RFK Jr.’s absence from stage

Josh Wingrove | (TNS) Bloomberg News

President Joe Biden’s campaign already sees one victory from the upcoming debate with Donald Trump — the absence of third-party challenger Robert F. Kennedy Jr. from the stage.

Kennedy and other independent presidential contenders failed to meet the criteria to qualify for Thursday’s debate in Atlanta, according to host CNN, boosting Biden’s efforts to cast the 2024 race as a two-person contest between him and Trump.

The showdown comes as Biden looks to shore up the broad electoral coalition he’ll need to defeat Trump and his fervent conservative base. Some polls find Biden performing better against Trump head-to-head than in surveys where voters are presented with a larger pool of candidates, making it crucial for the Democrat to minimize the risk of his support draining away to outside challengers.

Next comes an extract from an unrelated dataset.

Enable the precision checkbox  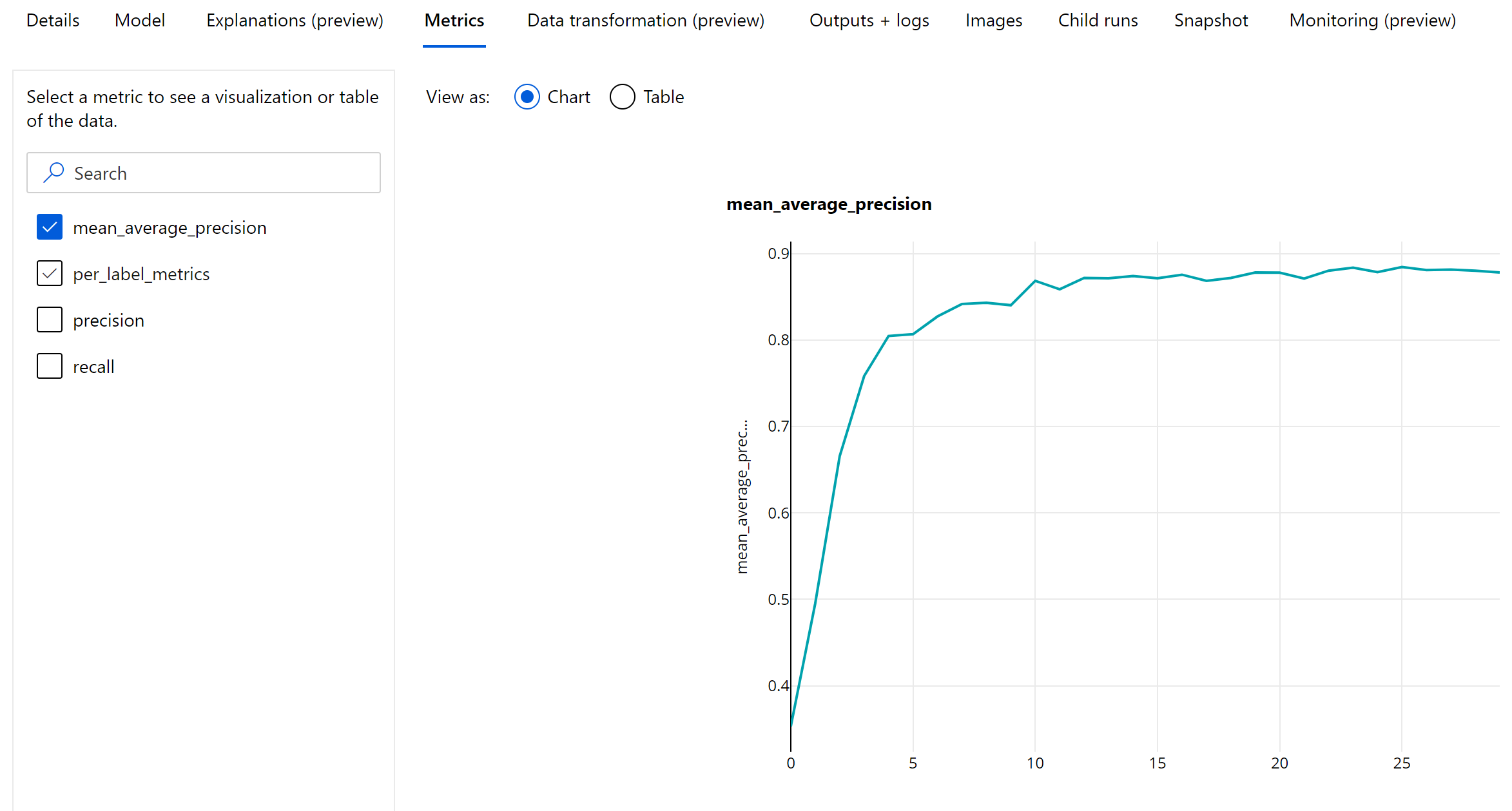click(49, 319)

Biden’s team has sought to hammer the message that voters face a binary choice in November.

“It is Joe Biden or Donald Trump, and anyone that does anything but vote for Joe Biden is supporting Donald Trump,” Biden campaign chair Jen O’Malley Dillon said on a Puck podcast this week.

“There’s just one choice, and it’s before you on this stage,” she added.

A campaign adviser, speaking on condition of anonymity to discuss strategy, said they plan to use the debate to spur supporters to speak with undecided family and friends about their vote.

Kennedy has blasted CNN and the two major-party campaigns for his exclusion, claiming he met the debate criteria. “My exclusion by Presidents Biden and Trump from the debate is undemocratic, un-American, and cowardly,” he said in a statement.

Kennedy on Thursday plans to answer the same questions posed to Biden and Trump in a livestream concurrent with the televised main event.

The challenge posed by independents like Kennedy, Cornel West and Jill Stein won’t be neutralized by their failure to appear on the debate stage. The election could well be decided by just tens of thousands of votes scattered across as few as three battleground states, making the third parties potential spoilers.

Polls show Kennedy drawing from Biden and Trump voters in roughly equal measure, and both major-party campaigns have sought to discredit him among their supporters — while also trying to make him more appealing to the other side.

Indeed, the core of Kennedy’s support comes from so-called “double haters” — voters holding unfavorable opinions of both Biden and Trump. About three in 10 battleground-state voters who say they won’t vote for either major-party candidate would vote for Kennedy if he were an option, according to a Bloomberg News/Morning Consult poll last month.

Democrats have been engaged in a feverish push to keep Kennedy, a scion of one of their most famous dynasties, off ballots. Biden has touted the endorsements of other Kennedy family members to sideline his rival, the best polling independent in the U.S. in decades.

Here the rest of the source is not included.